Record

RepositoryArchives of the Archbishop of Westminster
Ref NoAAW/DOW/PAR/54
TitleFinchley Church End, St Philip the Apostle
LevelSeries
DescriptionOn 8 July 1918, the Sisters of Marie Auxiliatrice, who ran halls of residence for young women working in London, moved from their home at 196 Cromwell Road, Kensington, to the Manor House in East End Road, Finchley, then part of the parish of St Mary's, East Finchley, which had opened in 1898.

On Friday 25 July, 1919, His Eminence Cardinal Francis Bourne, Archbishop of Westminster, visited the new Convent, and announced that a new Parish was to be started immediately in the Church End, Finchley district, with Father James O'Rafferty, the Convent Chaplain, as Parish Priest. The nuns agreed to their Chapel being used as a temporary Church of the new Mission while funds were raised for a permanent Church, Presbytery and Schools. Fr O'Rafferty formed two Parochial Committees, one of women and one of men, to assist the Parish in raising the necessary money for future development.

The Parish was founded on Sunday 14 September 1919 when the first parochial Mass was celebrated in the Convent Chapel. The new Parish was formed from the existing parishes of East Finchley, North Finchley, Hendon and Golders Green. During the first five years of it existence, Sunday Masses, baptisms, confessions, confirmations and marriages were all celebrated in the Convent Chapel, while funerals took place at St Mary's, East Finchley, and Our Lady of Dolours, Hendon.
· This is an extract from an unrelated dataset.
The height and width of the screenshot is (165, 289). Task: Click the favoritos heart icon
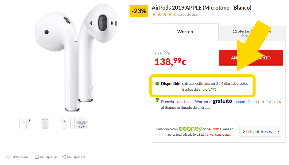pos(8,156)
Fr O'Rafferty was succeeded by Fr Francis Hogan, MA.

The Chapel grew too small for the steadily increasing congregation. On 25 March 1925, the parish acquired a large house, Derwent House, standing in nearly an acre of ground at the junction of Regent’s Park Road and East End Road (now Gravel Hill), at a cost of £4,600. Three rooms on the ground floor were converted to provide a Chapel accommodating 150 people, while accommodation for the parish priest was provided on the upper floor. The new Chapel in Derwent House was blessed on 2 September 1925 and the first Holy Mass was celebrated two days later. On Sunday, 8 November 1925, Cardinal Bourne blessed the building and inaugurated the Church of St Philip the Apostle. Cardinal Bourne chose the name of St Philip the Apostle, as he particularly wished the Parish to be dedicated to one of the Apostles.
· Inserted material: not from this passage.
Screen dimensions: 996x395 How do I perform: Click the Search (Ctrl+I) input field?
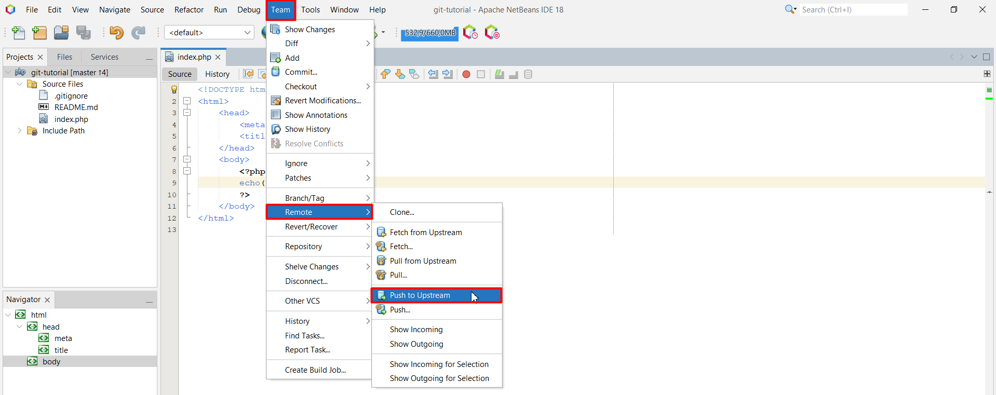tap(852, 10)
In 1930 a new hall was erected in the garden of Derwent House by the building firm of George Taylor Ltd. In 1933 a new church and presbytery were built to the designs of T. H. B. Scott. Only the (liturgical) eastern part of the church was completed. In 1959-60 the church was completed by the addition of three western bays under the supervision of T. G. B. Scott. Derwent House was demolished in 1965 to make way for a new and larger parish hall and the 1930s hall attached to the church became a weekday chapel and sacristy. Minor flat-roofed additions were made to this building in 1970. The sanctuary of the church was reordered in 1968, and subsequently reordered again by George Mathers in the 1980s.